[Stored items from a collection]
====================
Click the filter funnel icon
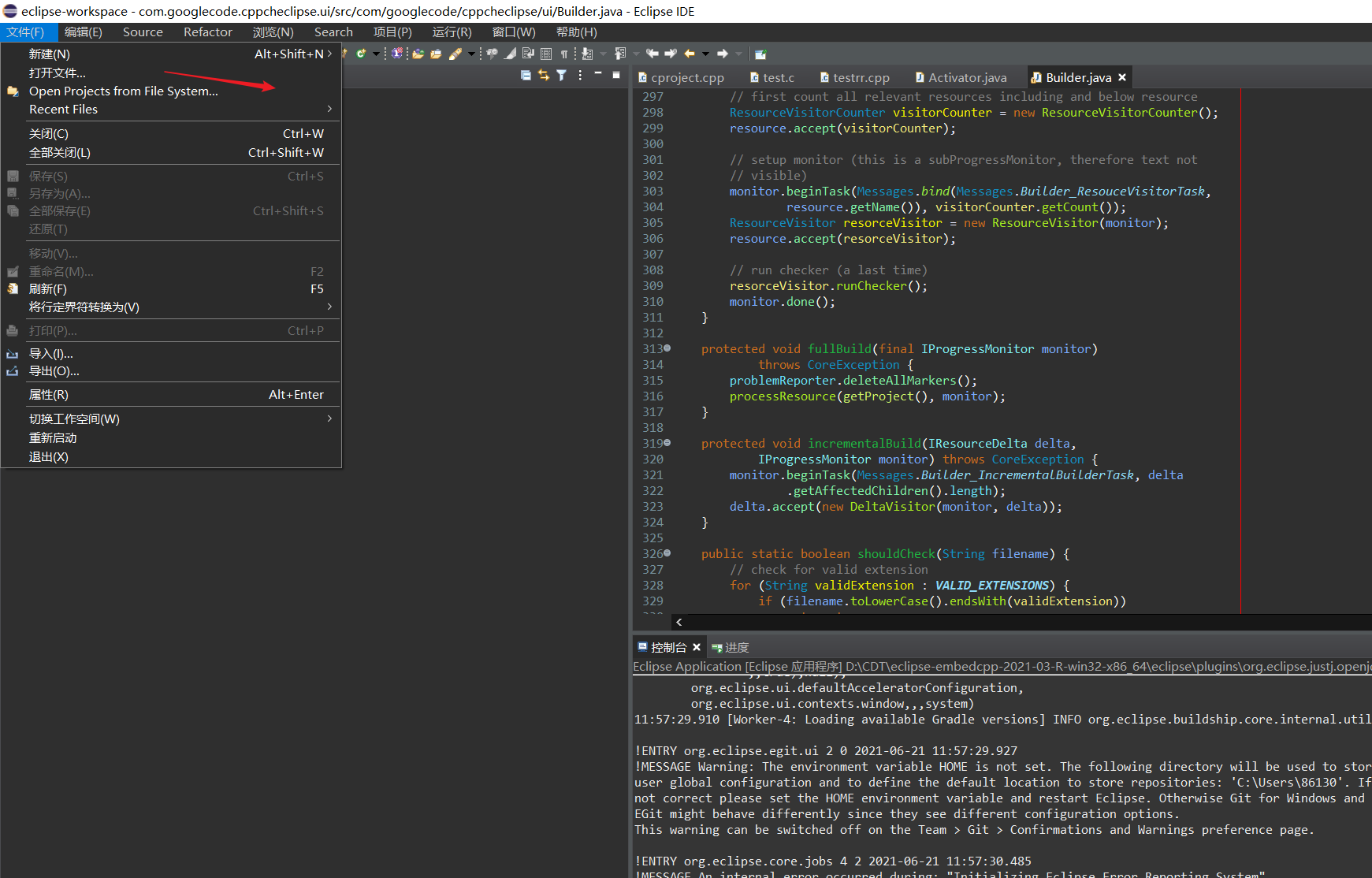The width and height of the screenshot is (1372, 878). point(561,76)
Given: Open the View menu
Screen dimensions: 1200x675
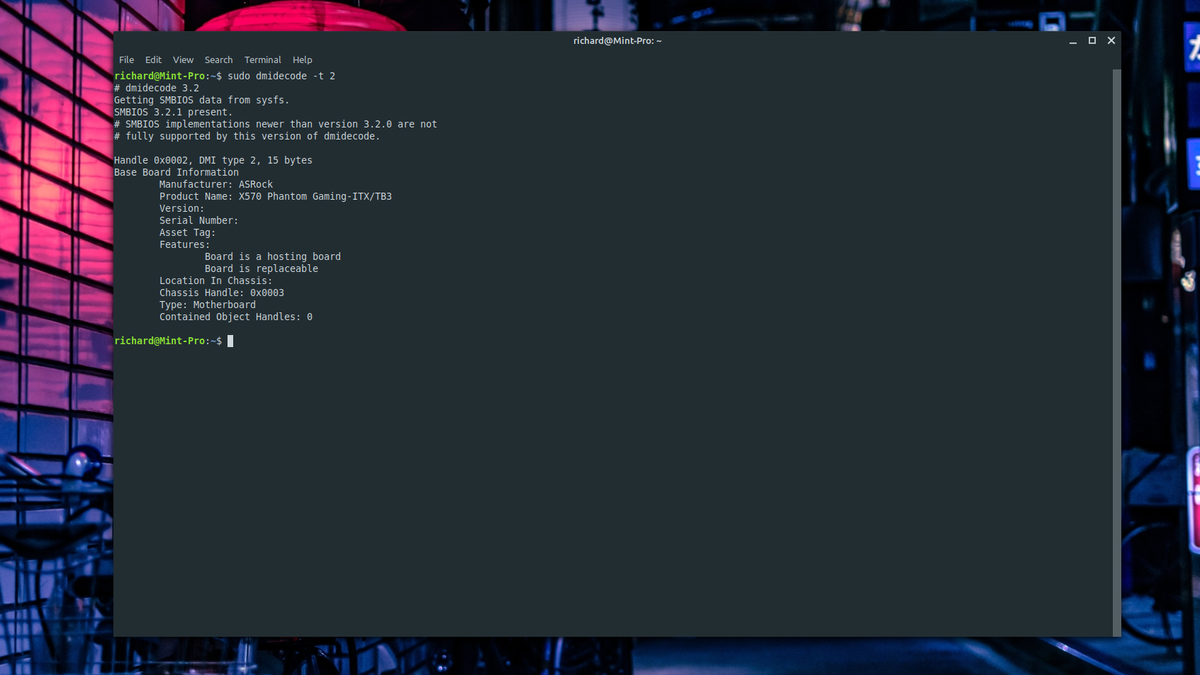Looking at the screenshot, I should pos(182,59).
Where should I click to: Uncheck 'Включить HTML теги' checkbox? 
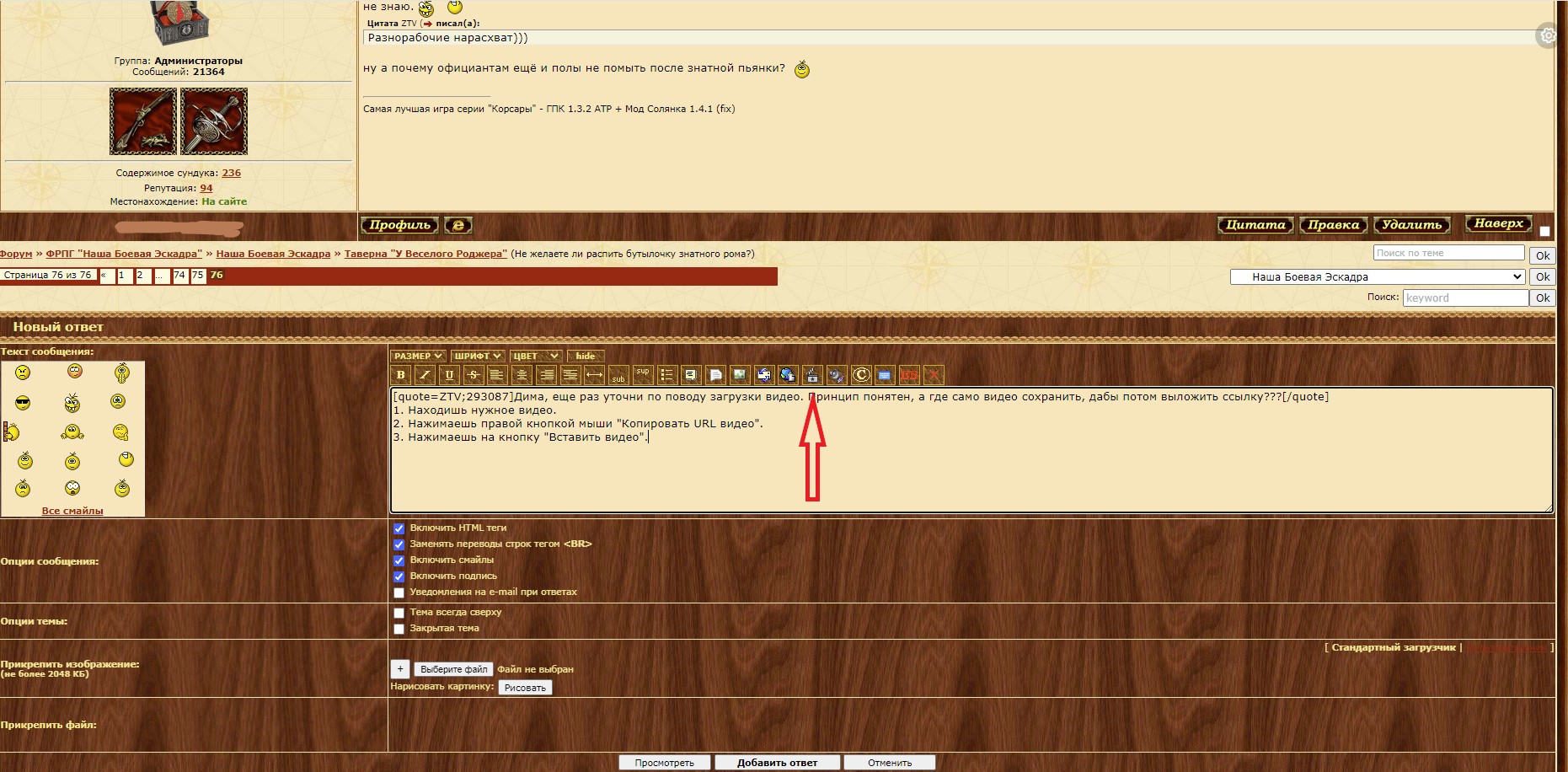click(399, 528)
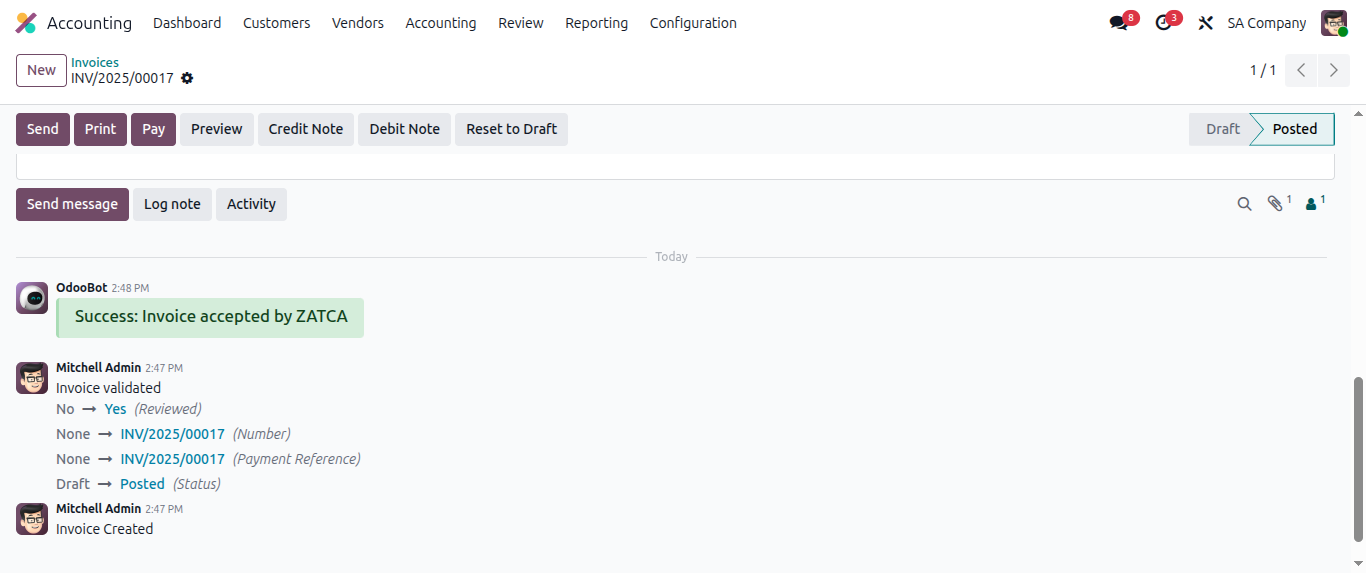Open Mitchell Admin user avatar menu
This screenshot has width=1366, height=573.
tap(1334, 23)
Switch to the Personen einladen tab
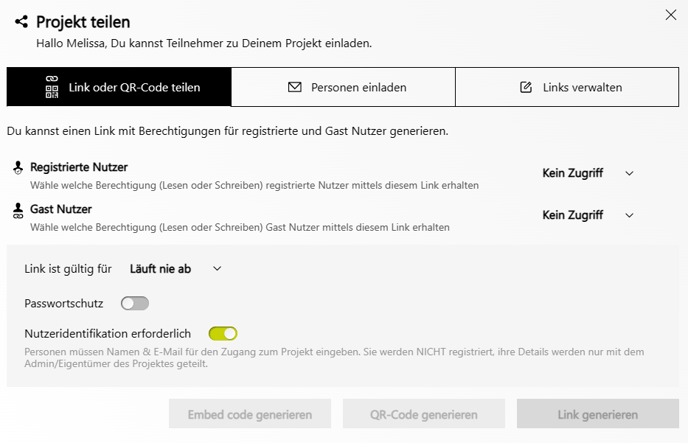This screenshot has height=443, width=688. pos(343,87)
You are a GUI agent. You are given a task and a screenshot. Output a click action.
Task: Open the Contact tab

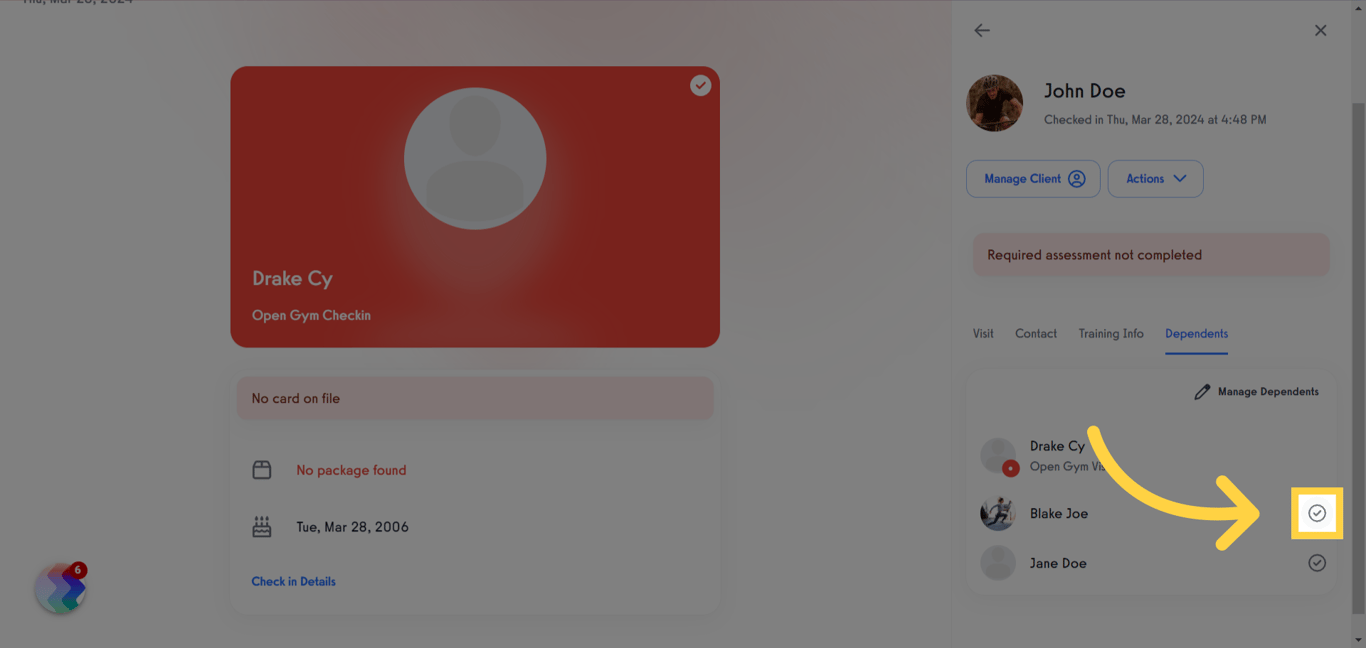1035,333
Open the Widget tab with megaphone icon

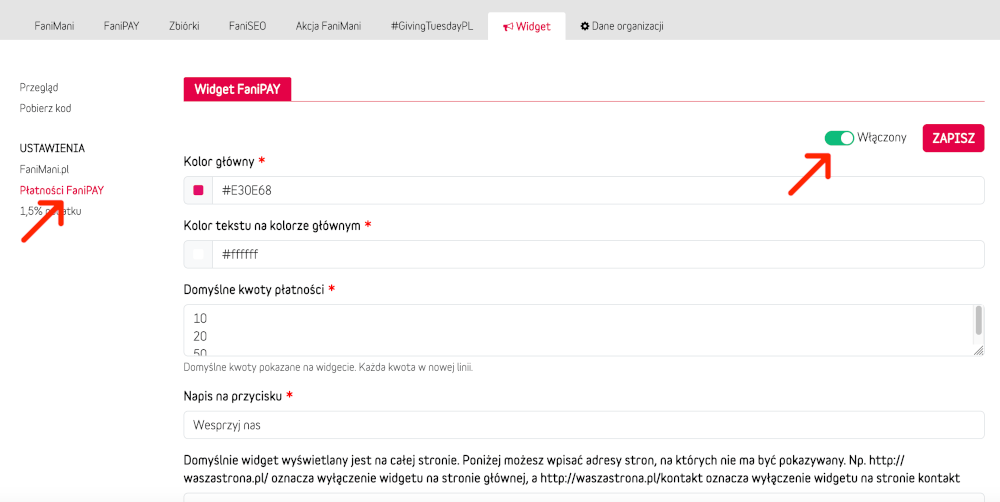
====================
The lines from the one containing "You are a GUI" through the last line of the data above are to be transcribed exactly, both included, with all pictures left out.

▶ _Written response_
You are a GUI agent. You are given a task and a screenshot. Output a click action.
Task: Open the Contact tab

1035,333
Open the Widget tab with megaphone icon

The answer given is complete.